* [SET EXERCISE]:
Copy the entries below word for word, from the first line through the line containing "point(78,57)".

-- START MATERIAL PROVIDED --

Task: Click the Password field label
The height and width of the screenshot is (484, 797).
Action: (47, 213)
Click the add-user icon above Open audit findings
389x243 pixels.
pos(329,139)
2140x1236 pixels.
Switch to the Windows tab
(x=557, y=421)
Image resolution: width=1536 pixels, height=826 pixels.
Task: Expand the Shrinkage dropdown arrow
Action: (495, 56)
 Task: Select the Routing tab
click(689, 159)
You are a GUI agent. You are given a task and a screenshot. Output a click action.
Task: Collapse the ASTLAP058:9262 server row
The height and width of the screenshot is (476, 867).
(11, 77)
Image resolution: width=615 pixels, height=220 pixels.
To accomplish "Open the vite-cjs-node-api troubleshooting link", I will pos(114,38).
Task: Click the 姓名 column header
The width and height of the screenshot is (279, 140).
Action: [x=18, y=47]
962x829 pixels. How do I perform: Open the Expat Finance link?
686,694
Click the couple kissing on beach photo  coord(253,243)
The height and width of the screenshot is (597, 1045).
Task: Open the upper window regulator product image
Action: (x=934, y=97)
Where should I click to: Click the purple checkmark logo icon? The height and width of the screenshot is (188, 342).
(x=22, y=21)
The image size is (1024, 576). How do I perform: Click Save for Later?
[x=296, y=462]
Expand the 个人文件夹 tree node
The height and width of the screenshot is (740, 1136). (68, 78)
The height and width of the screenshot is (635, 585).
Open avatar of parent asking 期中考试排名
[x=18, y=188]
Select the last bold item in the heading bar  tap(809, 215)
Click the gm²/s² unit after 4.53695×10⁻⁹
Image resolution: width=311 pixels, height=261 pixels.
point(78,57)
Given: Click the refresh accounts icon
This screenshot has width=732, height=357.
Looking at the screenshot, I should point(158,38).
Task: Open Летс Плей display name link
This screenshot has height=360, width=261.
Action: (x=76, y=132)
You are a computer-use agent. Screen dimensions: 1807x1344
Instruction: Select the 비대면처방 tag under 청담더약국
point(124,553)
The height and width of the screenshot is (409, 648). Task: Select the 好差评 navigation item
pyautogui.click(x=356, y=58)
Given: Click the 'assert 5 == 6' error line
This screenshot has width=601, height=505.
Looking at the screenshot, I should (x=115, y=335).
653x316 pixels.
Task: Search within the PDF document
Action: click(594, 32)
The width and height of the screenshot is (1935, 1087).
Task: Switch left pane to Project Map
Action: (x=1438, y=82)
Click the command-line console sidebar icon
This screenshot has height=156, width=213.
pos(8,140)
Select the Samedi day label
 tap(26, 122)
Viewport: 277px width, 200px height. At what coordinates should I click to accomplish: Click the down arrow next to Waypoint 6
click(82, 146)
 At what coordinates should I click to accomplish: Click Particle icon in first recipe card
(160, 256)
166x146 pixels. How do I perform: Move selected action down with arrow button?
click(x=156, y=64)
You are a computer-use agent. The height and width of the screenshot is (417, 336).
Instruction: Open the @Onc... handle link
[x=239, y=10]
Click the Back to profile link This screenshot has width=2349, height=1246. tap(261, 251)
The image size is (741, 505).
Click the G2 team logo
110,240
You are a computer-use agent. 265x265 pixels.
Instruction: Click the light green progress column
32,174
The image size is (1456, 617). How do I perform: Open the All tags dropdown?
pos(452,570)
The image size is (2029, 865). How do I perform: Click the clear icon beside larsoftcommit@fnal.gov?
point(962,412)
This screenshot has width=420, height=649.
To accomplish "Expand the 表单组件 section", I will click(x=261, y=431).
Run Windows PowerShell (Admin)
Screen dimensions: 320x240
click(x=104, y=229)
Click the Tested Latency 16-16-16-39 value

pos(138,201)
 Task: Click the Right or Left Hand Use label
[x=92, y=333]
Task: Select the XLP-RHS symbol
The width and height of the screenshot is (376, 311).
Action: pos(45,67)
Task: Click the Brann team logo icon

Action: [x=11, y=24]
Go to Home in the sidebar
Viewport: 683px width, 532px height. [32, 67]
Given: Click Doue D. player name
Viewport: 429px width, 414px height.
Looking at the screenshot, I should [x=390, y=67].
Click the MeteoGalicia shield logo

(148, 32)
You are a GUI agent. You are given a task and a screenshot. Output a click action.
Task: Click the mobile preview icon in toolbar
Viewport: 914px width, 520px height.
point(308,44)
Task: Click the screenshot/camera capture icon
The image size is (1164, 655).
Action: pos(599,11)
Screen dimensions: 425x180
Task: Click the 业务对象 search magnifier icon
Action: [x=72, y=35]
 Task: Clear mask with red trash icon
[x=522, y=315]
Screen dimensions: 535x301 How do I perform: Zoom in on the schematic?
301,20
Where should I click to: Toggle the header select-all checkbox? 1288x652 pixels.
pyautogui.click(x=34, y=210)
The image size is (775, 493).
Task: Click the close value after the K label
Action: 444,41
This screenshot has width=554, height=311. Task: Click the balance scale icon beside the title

-- END MATERIAL PROVIDED --

* [SOLUTION FOR THIS PROBLEM]:
Task: Click the Password field label
The height and width of the screenshot is (484, 797).
Action: (47, 213)
Click the add-user icon above Open audit findings
389x243 pixels.
pos(329,139)
2140x1236 pixels.
Switch to the Windows tab
(x=557, y=421)
Image resolution: width=1536 pixels, height=826 pixels.
Task: Expand the Shrinkage dropdown arrow
Action: (495, 56)
 Task: Select the Routing tab
click(689, 159)
You are a GUI agent. You are given a task and a screenshot. Output a click action.
Task: Collapse the ASTLAP058:9262 server row
The height and width of the screenshot is (476, 867).
(11, 77)
Image resolution: width=615 pixels, height=220 pixels.
To accomplish "Open the vite-cjs-node-api troubleshooting link", I will pos(114,38).
Task: Click the 姓名 column header
The width and height of the screenshot is (279, 140).
Action: [x=18, y=47]
962x829 pixels. How do I perform: Open the Expat Finance link?
686,694
Click the couple kissing on beach photo  coord(253,243)
The height and width of the screenshot is (597, 1045).
Task: Open the upper window regulator product image
Action: (x=934, y=97)
Where should I click to: Click the purple checkmark logo icon? The height and width of the screenshot is (188, 342).
(x=22, y=21)
The image size is (1024, 576). How do I perform: Click Save for Later?
[x=296, y=462]
Expand the 个人文件夹 tree node
The height and width of the screenshot is (740, 1136). (68, 78)
The height and width of the screenshot is (635, 585).
Open avatar of parent asking 期中考试排名
[x=18, y=188]
Select the last bold item in the heading bar  tap(809, 215)
Click the gm²/s² unit after 4.53695×10⁻⁹
Image resolution: width=311 pixels, height=261 pixels.
point(78,57)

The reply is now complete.